EXTRAIT DU TEXTE
= = = = =

Suicides d'amour à Sonezaki

Suicides d'amour à Sonezaki (曾根崎心中, Sonezaki Shinjū?) ou Double suicide à Sonezaki est une pièce du théâtre bunraku de Chikamatsu Monzaemon dont le thème est le suicide d'amour. Bien qu'elle ne soit pas sa première (qui est probablement la pièce de marionnettes Les successeurs de Soga en 1683) ni sa plus fameuse (sans doute les batailles de Coxinga), c'est probablement la plus populaire de ses « tragédies domestiques » ou « pièces de théâtre domestiques » (sewa-mono) selon la caractérisation que fait Donald Keene des pièces non-historiques.

Elle est représentée pour la première fois le puis de nouveau mise en scène en 1717, avec des scènes supplémentaires ajoutées par Chikamatsu, comme la punition du méchant, mais la version généralement traduite et jouée est celle de 1703.

= = = = =

LE PROBLÈME
Relevez toutes les années citées dans l'extrait consacré à la pièce de Chikamatsu. Le matériel présenté ensuite n'a aucun lien avec l'extrait.

LIGNES DE DONNÉES
= = = = =

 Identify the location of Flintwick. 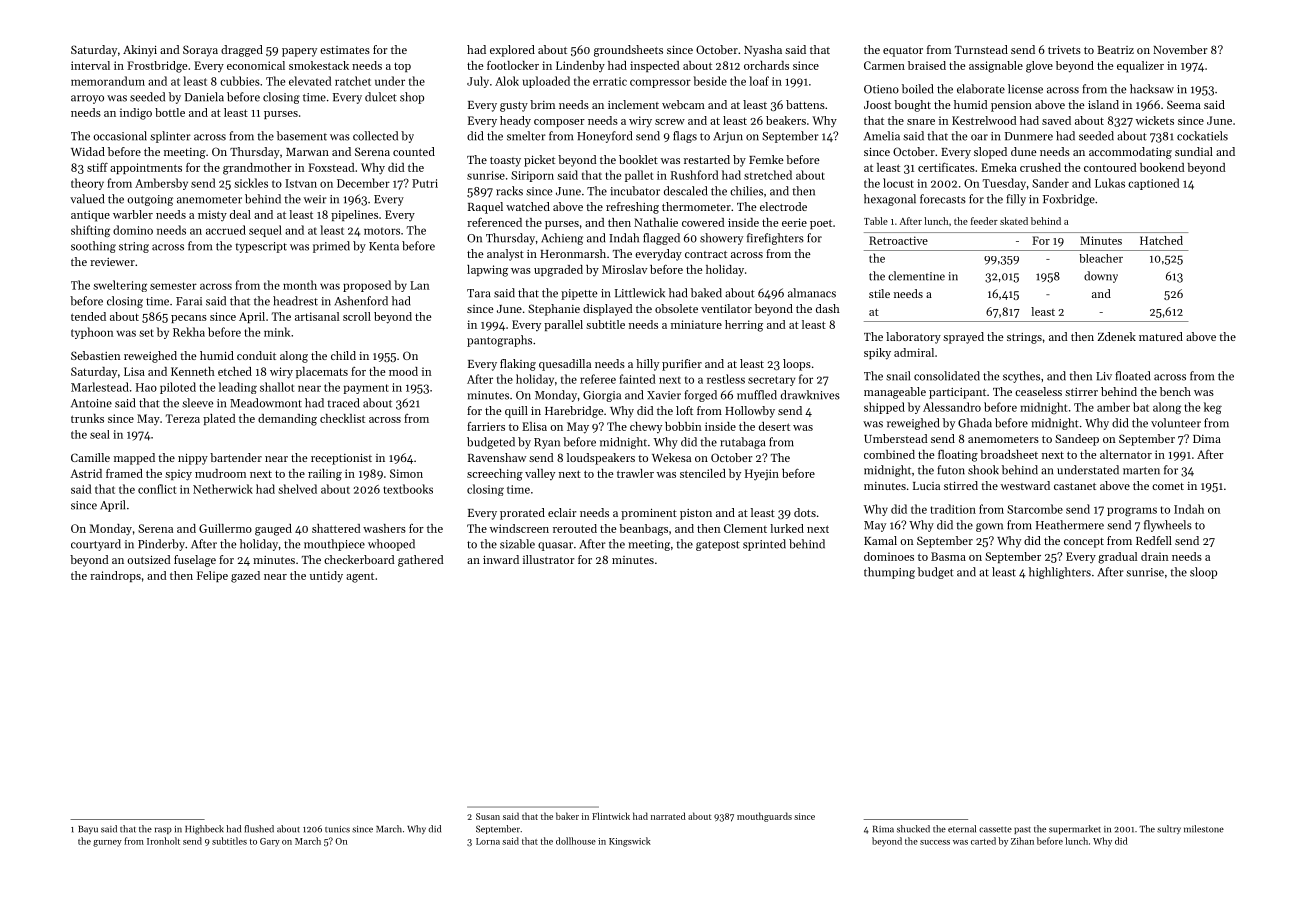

= = = = =

LA RÉPONSE
1683, 1717, 1703